### WORK ITEM
Look at the entries below and restate word for word the lines from the first through the one that has "AANBOD (836, 71)".

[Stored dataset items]
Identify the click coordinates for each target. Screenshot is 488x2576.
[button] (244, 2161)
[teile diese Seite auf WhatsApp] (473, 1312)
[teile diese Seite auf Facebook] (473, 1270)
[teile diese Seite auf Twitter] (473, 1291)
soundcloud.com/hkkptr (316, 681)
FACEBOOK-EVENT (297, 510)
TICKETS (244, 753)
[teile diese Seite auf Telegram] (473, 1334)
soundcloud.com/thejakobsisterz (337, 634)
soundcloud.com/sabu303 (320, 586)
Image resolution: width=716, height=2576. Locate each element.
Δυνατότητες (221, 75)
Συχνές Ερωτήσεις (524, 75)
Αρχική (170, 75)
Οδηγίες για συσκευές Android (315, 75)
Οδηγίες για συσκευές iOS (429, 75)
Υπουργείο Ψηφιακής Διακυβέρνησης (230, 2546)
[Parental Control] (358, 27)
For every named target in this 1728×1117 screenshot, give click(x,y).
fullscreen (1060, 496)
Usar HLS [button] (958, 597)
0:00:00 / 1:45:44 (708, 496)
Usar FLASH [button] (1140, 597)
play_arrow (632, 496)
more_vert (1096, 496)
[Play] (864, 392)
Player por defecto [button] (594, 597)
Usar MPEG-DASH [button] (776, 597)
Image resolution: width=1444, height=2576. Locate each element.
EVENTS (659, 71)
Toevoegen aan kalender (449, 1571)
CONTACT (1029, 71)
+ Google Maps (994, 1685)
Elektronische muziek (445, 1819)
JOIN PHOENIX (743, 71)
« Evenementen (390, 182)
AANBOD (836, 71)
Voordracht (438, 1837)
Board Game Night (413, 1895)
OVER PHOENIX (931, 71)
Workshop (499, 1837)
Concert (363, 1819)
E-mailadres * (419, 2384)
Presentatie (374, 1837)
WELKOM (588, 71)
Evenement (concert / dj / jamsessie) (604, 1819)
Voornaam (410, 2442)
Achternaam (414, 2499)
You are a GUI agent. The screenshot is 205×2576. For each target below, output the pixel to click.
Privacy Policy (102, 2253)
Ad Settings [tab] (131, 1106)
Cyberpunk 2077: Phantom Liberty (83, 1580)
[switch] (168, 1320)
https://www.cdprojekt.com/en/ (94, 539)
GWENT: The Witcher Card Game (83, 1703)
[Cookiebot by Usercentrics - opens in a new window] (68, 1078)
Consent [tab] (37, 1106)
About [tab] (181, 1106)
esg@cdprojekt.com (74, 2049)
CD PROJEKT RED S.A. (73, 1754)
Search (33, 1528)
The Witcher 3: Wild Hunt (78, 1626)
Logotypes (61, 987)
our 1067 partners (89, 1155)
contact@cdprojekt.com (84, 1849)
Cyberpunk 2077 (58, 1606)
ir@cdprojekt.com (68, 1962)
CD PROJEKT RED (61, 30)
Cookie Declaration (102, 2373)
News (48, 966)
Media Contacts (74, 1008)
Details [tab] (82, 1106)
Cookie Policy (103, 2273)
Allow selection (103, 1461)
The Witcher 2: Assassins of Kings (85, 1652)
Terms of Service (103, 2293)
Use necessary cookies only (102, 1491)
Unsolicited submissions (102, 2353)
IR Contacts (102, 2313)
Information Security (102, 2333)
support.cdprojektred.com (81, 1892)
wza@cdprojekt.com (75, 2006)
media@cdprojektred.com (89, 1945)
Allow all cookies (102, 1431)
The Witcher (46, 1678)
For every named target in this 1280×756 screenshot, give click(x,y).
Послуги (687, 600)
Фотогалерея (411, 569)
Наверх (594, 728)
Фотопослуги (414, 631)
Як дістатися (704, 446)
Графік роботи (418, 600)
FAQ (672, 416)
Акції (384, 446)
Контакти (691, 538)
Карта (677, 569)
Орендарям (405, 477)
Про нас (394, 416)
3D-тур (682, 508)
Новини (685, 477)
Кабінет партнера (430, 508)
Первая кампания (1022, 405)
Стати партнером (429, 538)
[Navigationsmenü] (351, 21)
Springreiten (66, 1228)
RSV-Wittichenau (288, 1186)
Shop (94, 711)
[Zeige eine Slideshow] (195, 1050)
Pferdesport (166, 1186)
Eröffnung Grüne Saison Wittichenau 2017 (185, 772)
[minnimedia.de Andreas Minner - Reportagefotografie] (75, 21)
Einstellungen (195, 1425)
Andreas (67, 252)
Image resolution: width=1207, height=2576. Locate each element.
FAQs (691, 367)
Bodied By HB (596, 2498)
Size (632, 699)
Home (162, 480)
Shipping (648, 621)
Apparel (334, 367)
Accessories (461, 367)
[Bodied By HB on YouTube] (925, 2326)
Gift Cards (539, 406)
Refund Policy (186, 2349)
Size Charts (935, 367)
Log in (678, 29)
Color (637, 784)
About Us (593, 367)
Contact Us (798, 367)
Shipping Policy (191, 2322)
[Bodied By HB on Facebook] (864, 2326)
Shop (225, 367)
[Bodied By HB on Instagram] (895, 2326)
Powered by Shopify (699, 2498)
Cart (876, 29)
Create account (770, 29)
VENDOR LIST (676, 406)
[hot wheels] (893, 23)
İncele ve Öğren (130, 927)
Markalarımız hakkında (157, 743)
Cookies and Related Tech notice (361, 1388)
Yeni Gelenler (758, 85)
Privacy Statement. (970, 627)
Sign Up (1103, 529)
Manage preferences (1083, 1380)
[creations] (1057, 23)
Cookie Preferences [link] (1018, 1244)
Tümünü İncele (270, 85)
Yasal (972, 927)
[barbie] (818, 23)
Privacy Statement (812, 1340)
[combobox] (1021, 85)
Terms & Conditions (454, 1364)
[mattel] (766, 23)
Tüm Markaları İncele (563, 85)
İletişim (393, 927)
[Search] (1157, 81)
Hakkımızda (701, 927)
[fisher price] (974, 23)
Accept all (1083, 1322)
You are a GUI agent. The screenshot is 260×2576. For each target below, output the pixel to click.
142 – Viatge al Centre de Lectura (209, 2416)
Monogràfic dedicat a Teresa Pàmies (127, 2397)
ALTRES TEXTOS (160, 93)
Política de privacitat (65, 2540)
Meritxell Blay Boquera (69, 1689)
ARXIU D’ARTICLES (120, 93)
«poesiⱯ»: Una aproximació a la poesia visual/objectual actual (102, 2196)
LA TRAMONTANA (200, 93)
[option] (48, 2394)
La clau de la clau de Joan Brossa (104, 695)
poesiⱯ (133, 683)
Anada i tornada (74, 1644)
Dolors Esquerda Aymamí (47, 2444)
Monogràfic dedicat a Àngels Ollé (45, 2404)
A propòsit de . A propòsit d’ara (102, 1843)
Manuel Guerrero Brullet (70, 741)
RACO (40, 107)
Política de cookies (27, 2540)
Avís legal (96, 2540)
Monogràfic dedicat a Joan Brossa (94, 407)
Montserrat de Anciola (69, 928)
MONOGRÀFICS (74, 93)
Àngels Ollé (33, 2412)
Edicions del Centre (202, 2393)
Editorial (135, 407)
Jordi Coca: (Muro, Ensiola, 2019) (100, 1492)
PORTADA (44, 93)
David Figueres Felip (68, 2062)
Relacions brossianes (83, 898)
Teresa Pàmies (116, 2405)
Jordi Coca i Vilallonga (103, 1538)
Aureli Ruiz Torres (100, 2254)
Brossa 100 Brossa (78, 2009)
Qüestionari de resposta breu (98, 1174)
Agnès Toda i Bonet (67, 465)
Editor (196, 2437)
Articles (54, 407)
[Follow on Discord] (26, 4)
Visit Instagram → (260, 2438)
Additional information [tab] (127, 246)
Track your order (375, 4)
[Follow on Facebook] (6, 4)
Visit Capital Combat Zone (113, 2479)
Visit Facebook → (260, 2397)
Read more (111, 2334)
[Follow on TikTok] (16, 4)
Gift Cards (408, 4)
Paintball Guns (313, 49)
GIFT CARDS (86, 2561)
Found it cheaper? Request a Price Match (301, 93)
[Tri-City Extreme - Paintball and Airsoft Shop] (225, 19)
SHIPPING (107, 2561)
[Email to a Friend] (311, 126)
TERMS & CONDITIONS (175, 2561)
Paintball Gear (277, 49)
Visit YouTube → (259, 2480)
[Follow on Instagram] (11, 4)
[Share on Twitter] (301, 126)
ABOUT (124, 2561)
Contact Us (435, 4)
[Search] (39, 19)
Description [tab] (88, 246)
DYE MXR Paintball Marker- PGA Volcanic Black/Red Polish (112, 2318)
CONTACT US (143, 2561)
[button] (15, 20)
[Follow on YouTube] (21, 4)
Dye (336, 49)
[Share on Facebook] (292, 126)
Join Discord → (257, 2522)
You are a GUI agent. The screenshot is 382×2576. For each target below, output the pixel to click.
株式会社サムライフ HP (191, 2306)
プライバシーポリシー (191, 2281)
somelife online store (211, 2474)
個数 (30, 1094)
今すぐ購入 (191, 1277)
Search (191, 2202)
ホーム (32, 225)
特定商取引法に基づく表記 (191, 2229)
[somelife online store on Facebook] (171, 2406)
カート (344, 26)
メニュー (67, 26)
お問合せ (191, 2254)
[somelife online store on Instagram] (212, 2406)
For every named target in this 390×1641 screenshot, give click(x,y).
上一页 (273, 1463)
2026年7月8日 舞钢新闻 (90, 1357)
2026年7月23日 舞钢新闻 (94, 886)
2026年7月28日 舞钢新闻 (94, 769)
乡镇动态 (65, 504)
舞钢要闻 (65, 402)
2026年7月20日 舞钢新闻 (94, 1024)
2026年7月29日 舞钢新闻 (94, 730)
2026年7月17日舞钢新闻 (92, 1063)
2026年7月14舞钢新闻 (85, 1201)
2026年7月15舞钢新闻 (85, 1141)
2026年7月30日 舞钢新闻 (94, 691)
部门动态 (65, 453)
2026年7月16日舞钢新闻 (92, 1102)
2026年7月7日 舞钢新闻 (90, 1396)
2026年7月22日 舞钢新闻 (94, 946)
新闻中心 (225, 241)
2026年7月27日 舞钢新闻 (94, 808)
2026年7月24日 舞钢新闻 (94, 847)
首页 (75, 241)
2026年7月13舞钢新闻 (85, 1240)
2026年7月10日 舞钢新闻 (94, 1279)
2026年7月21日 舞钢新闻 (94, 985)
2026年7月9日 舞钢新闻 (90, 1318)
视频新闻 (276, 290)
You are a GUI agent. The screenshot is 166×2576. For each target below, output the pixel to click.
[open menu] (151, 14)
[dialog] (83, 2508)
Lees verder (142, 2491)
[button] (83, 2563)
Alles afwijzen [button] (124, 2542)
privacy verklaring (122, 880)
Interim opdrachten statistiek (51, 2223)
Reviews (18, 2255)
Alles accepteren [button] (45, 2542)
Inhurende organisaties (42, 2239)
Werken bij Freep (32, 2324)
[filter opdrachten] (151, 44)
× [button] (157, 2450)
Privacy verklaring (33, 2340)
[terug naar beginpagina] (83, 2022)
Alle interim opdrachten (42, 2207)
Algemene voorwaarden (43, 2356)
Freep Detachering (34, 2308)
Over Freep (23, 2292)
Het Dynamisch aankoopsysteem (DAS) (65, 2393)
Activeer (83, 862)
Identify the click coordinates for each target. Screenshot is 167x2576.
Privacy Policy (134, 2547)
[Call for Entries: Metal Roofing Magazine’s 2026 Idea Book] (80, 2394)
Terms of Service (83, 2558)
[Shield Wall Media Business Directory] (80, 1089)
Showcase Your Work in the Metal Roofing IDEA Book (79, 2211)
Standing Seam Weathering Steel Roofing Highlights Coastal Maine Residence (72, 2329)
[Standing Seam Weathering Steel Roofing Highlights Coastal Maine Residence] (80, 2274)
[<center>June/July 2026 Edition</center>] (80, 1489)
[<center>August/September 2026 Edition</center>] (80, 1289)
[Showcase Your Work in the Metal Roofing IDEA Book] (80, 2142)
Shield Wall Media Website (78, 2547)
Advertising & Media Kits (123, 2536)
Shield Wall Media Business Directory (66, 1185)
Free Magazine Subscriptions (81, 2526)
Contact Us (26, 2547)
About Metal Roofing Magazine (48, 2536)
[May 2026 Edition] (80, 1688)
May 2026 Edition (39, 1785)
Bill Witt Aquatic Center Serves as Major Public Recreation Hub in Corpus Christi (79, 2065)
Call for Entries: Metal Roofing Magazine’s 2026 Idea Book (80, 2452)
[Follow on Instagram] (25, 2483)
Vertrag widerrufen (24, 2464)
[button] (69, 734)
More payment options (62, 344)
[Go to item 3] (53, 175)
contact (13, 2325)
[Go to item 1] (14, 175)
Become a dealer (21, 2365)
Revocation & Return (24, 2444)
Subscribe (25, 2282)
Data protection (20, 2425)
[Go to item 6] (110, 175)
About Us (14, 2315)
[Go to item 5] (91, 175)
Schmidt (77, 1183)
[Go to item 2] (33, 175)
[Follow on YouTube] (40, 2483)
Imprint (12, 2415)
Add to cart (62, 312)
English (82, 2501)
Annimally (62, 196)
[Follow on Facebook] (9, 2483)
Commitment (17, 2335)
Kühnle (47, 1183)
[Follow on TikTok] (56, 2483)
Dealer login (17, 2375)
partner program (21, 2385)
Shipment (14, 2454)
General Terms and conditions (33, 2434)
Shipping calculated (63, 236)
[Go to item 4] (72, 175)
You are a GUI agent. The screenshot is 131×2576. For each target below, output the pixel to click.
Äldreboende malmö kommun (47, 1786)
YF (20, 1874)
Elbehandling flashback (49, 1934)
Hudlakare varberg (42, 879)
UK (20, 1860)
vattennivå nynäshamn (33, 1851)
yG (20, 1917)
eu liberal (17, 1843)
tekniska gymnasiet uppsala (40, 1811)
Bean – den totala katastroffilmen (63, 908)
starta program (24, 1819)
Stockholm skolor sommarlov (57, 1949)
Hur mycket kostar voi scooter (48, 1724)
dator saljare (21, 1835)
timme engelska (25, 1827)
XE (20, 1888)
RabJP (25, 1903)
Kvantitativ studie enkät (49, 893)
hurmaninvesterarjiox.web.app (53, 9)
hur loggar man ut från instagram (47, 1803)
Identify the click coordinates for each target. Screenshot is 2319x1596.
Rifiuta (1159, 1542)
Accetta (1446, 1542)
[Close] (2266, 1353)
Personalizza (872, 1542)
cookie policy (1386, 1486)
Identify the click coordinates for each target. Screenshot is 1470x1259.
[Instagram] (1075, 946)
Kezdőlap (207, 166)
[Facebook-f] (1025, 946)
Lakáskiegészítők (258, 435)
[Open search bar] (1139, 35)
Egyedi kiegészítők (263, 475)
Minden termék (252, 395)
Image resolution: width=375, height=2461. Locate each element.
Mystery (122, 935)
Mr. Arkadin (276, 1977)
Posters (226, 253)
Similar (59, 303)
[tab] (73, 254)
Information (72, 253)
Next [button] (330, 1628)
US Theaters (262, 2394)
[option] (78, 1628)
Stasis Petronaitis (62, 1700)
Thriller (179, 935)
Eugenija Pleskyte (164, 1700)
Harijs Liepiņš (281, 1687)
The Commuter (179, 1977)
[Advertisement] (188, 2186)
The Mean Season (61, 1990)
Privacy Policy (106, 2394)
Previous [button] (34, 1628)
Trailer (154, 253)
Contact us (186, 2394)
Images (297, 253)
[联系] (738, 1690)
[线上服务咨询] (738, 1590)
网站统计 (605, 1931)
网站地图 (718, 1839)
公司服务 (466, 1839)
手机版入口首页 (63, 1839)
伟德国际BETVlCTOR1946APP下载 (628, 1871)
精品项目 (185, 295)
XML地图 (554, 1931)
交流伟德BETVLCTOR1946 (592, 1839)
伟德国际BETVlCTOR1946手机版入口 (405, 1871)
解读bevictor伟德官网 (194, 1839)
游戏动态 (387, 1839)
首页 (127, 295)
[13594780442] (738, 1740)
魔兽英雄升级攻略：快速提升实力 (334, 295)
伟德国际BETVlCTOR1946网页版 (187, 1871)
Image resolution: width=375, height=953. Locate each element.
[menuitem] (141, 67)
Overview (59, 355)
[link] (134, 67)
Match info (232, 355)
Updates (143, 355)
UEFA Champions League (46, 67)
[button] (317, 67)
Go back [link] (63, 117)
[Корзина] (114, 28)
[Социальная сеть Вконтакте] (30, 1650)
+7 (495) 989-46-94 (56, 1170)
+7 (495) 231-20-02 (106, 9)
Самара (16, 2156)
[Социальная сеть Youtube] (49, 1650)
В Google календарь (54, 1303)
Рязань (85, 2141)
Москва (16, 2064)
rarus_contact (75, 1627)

### ANSWER AREA
Identify the click coordinates for each target. Screenshot is 488x2576.
[button] (244, 2161)
[teile diese Seite auf WhatsApp] (473, 1312)
[teile diese Seite auf Facebook] (473, 1270)
[teile diese Seite auf Twitter] (473, 1291)
soundcloud.com/hkkptr (316, 681)
FACEBOOK-EVENT (297, 510)
TICKETS (244, 753)
[teile diese Seite auf Telegram] (473, 1334)
soundcloud.com/thejakobsisterz (337, 634)
soundcloud.com/sabu303 (320, 586)
Image resolution: width=716, height=2576. Locate each element.
Δυνατότητες (221, 75)
Συχνές Ερωτήσεις (524, 75)
Αρχική (170, 75)
Οδηγίες για συσκευές Android (315, 75)
Οδηγίες για συσκευές iOS (429, 75)
Υπουργείο Ψηφιακής Διακυβέρνησης (230, 2546)
[Parental Control] (358, 27)
For every named target in this 1728×1117 screenshot, give click(x,y).
fullscreen (1060, 496)
Usar HLS [button] (958, 597)
0:00:00 / 1:45:44 (708, 496)
Usar FLASH [button] (1140, 597)
play_arrow (632, 496)
more_vert (1096, 496)
[Play] (864, 392)
Player por defecto [button] (594, 597)
Usar MPEG-DASH [button] (776, 597)
Image resolution: width=1444, height=2576. Locate each element.
EVENTS (659, 71)
Toevoegen aan kalender (449, 1571)
CONTACT (1029, 71)
+ Google Maps (994, 1685)
Elektronische muziek (445, 1819)
JOIN PHOENIX (743, 71)
« Evenementen (390, 182)
AANBOD (836, 71)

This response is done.